The images of things proposed in §6 to explain the idea of an associative connection between word, as heard, and thing, might appear as if they enabled the child to make the transposition and thus to reliably recognize things, given utterances of their names: the sound gets connected to an image (which is not at all like the sound) which then looks like the thing, and the child as it were matches the mental image to the thing, or matches the remembered image to the present image upon actually seeing the thing. But the complex of externalizations effected in the peculiar description of the shopkeeper underscores how, internal or external, positing some kind of performance of a 'match' still stands in need of some explanation of what is done, what one learns to do; and even the simplest examples of such doing quickly seem to make the very idea of matching appear of limited value, unenriched by some idea of multiform activity. Particularly a matching which is attracted to the need to pair sensory modalities with one another, inner mediator and outer object or experience.

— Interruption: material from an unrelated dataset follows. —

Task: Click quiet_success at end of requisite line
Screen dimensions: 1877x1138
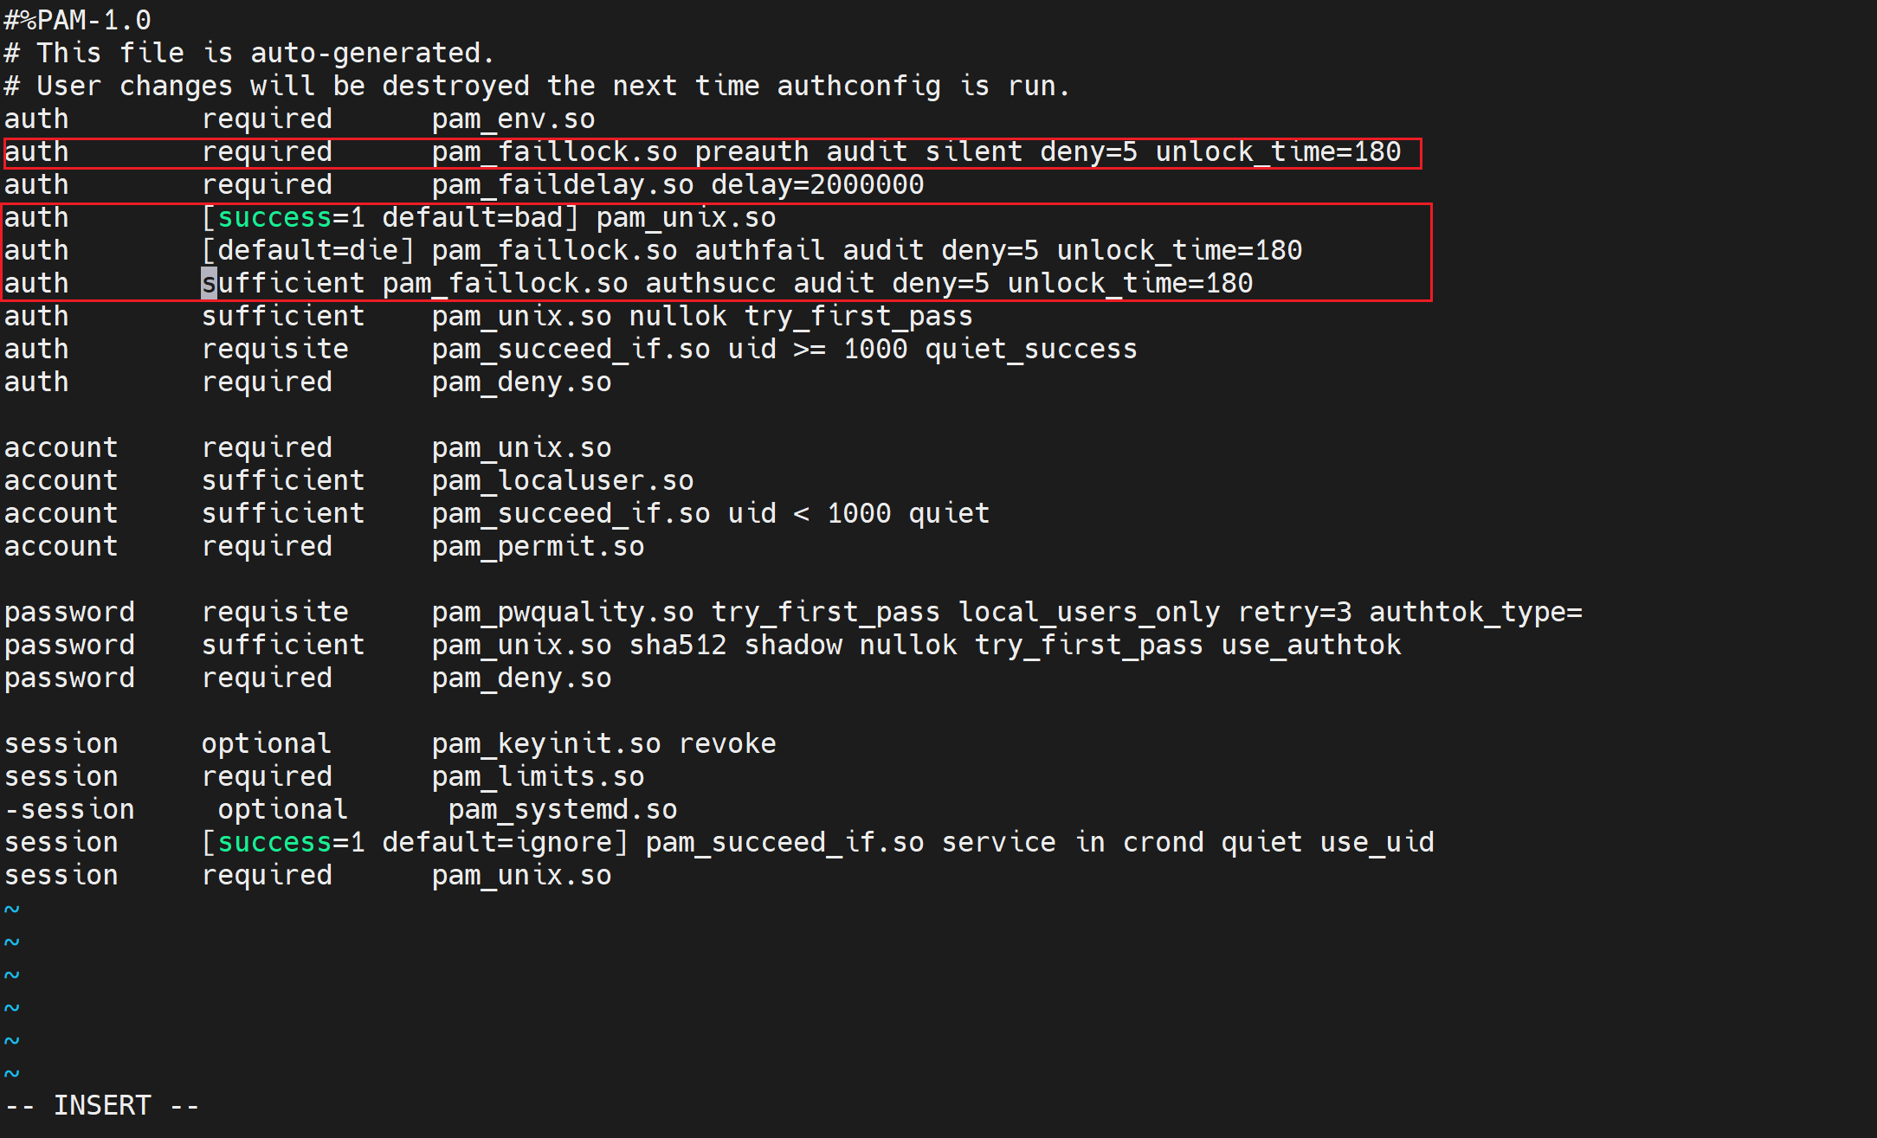Action: 1030,350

In some sense, no such pairing is needed for, let's call it, the activity modality. To speak is already to do something; as are even to make sounds, noises. And so is to respond to what someone says.

So it might be that by omitting the voice from the shopkeeper example—which could even be completely done, with the shopkeeper counting silently, to himself—and thus bracketing all sense of the initiating order being merely some sounds understood in such-and-such a way to refer to such-and-such things, as in Augustine's description, Wittgenstein is able to bring out the surprising degree to which it condensed within itself, as an act, all the shopkeeper's complex activity, as an act in response.